§ **THE PROBLEM**
Your answer must be only the lines below from the one containing "Given: Click the green STORE button" through the one containing "How do I perform: Click", copied exactly, with the pictures left out.

§ **PROVIDED MATERIAL**
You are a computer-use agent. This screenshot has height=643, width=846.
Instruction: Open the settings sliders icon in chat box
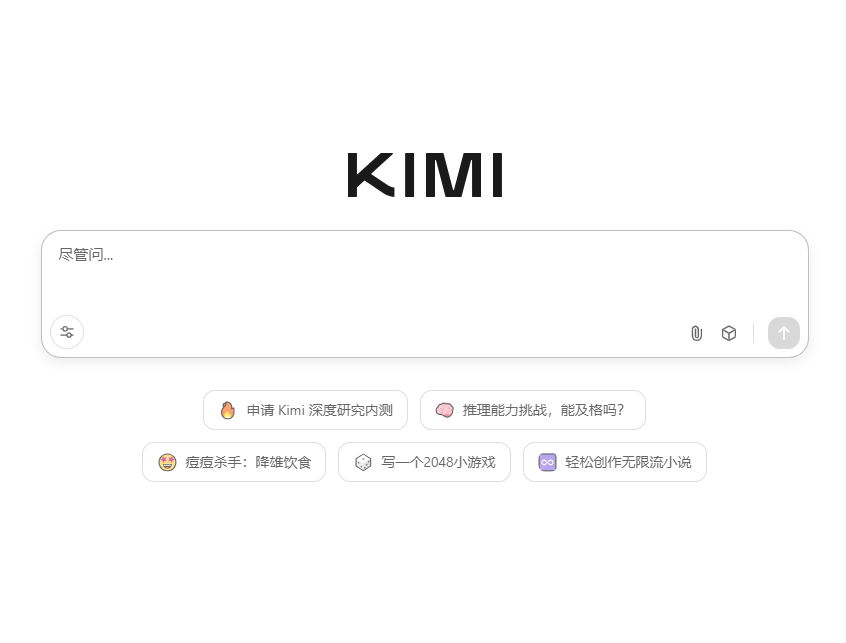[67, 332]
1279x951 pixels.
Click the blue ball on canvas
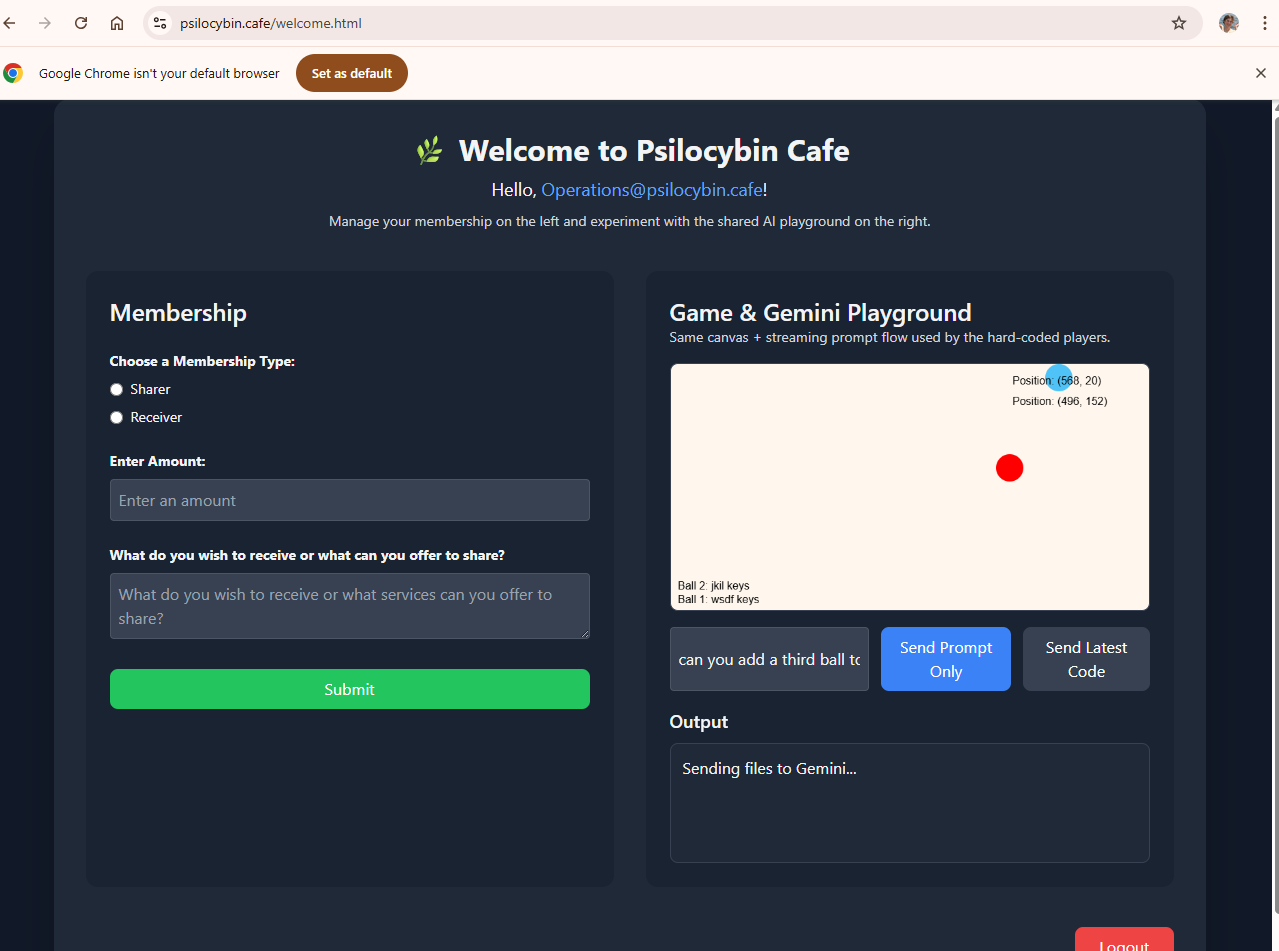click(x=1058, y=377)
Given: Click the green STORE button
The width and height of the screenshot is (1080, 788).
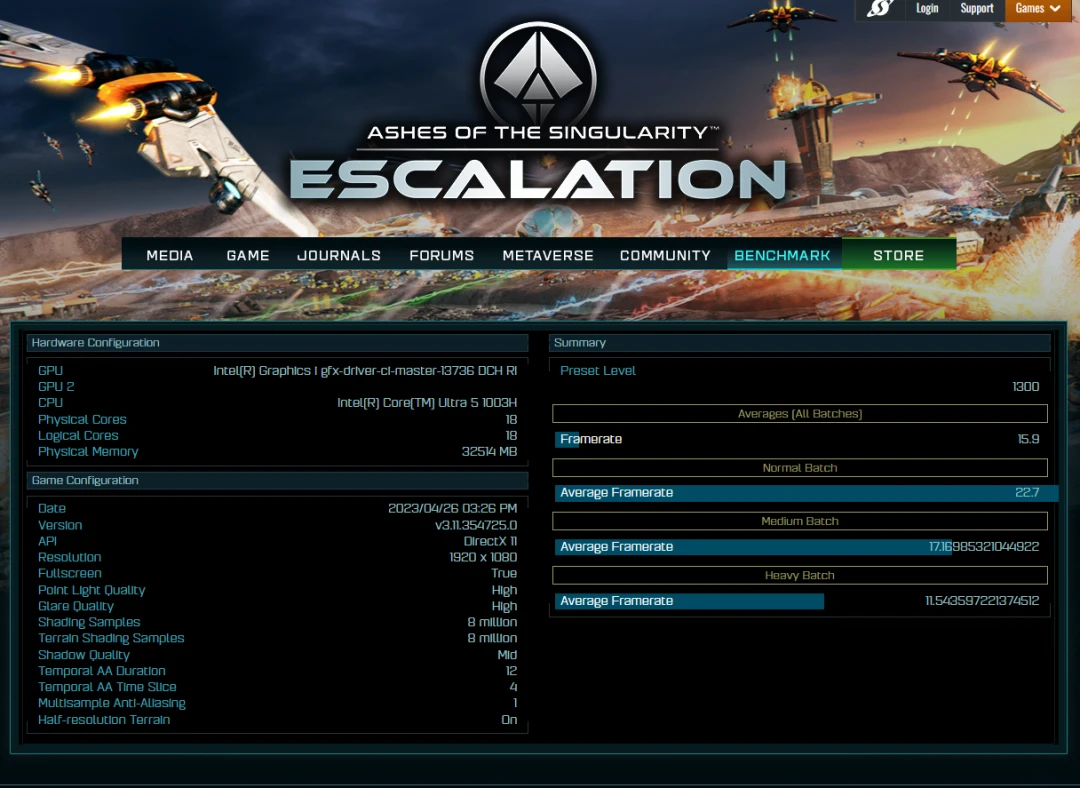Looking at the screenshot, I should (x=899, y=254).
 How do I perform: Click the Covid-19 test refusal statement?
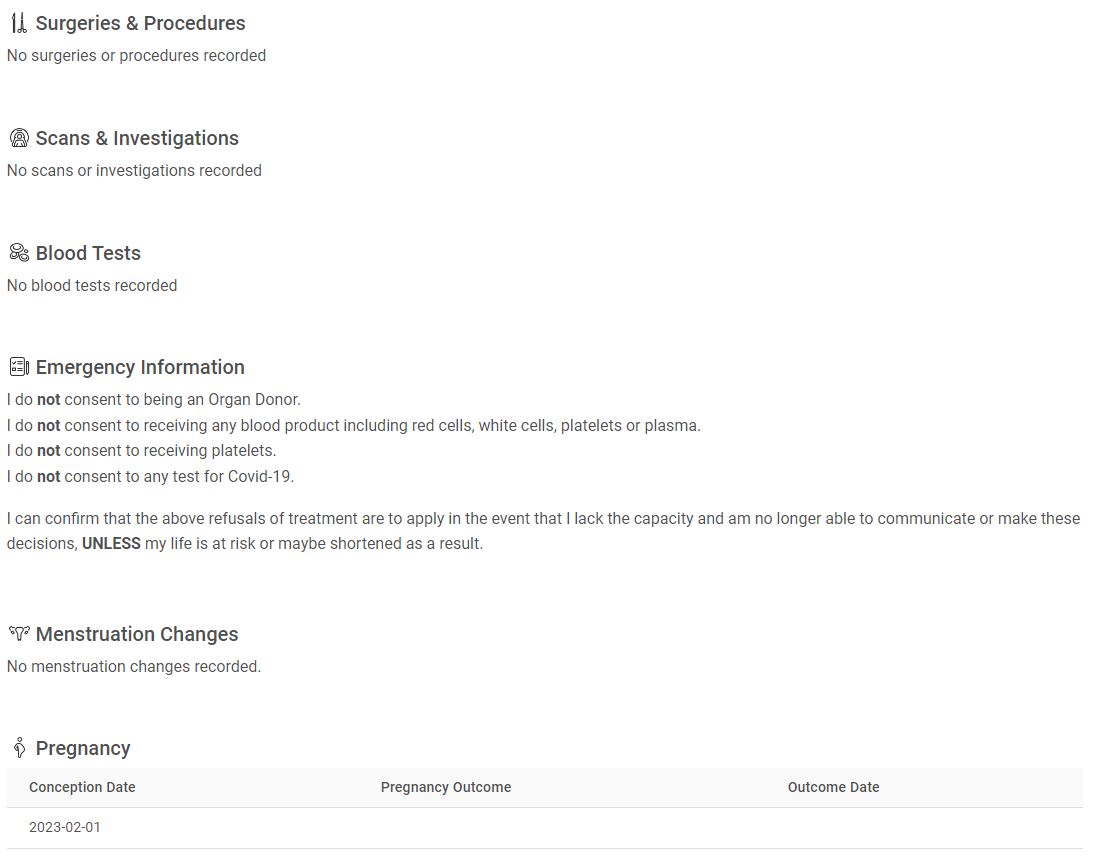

* * *

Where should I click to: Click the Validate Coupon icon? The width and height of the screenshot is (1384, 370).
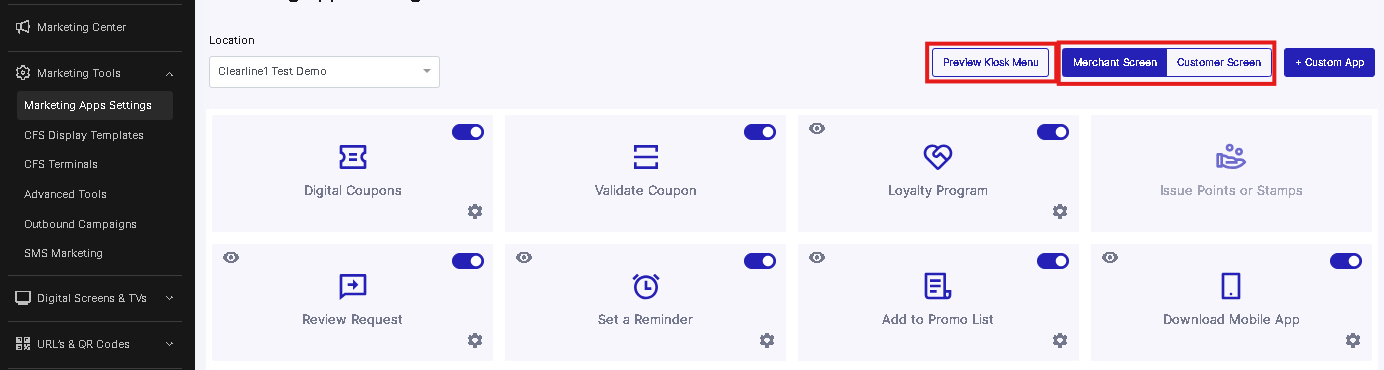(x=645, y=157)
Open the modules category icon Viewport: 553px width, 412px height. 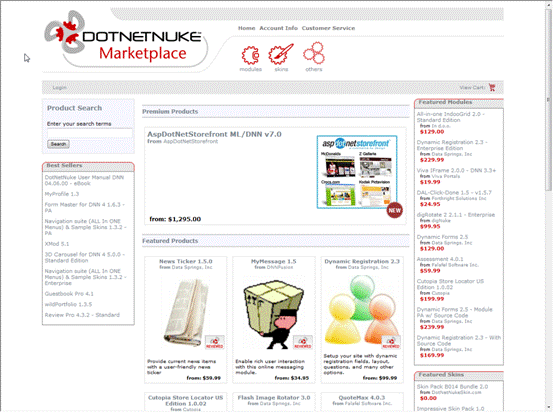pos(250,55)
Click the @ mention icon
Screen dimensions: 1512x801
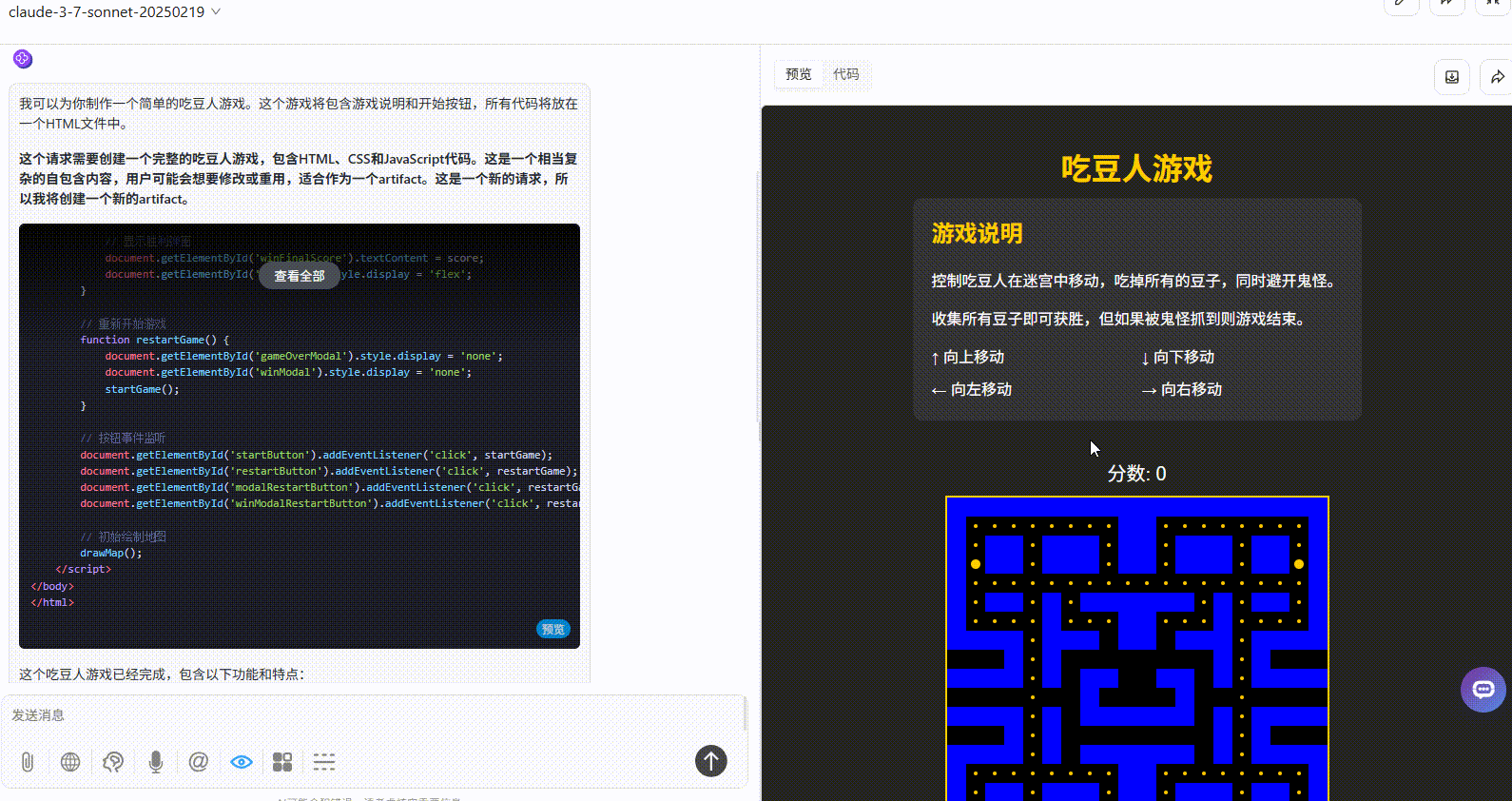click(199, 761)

--

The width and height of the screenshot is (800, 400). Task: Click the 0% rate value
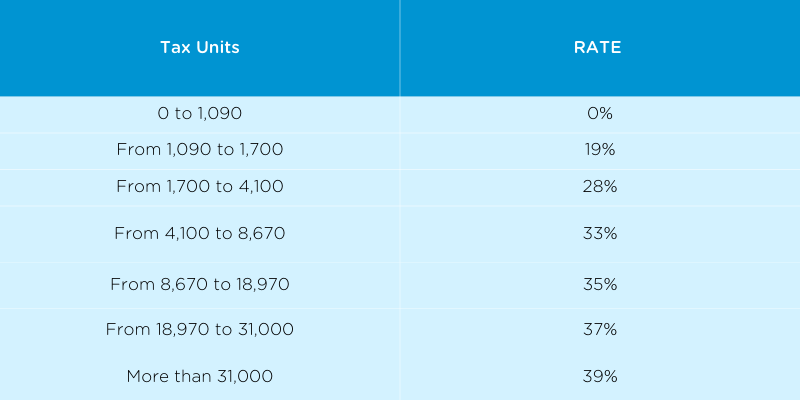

§ **TASK RESULT**
Given: Click the green STORE button
The width and height of the screenshot is (1080, 788).
Looking at the screenshot, I should (x=899, y=254).
 How do I perform: Click the Covid-19 test refusal statement?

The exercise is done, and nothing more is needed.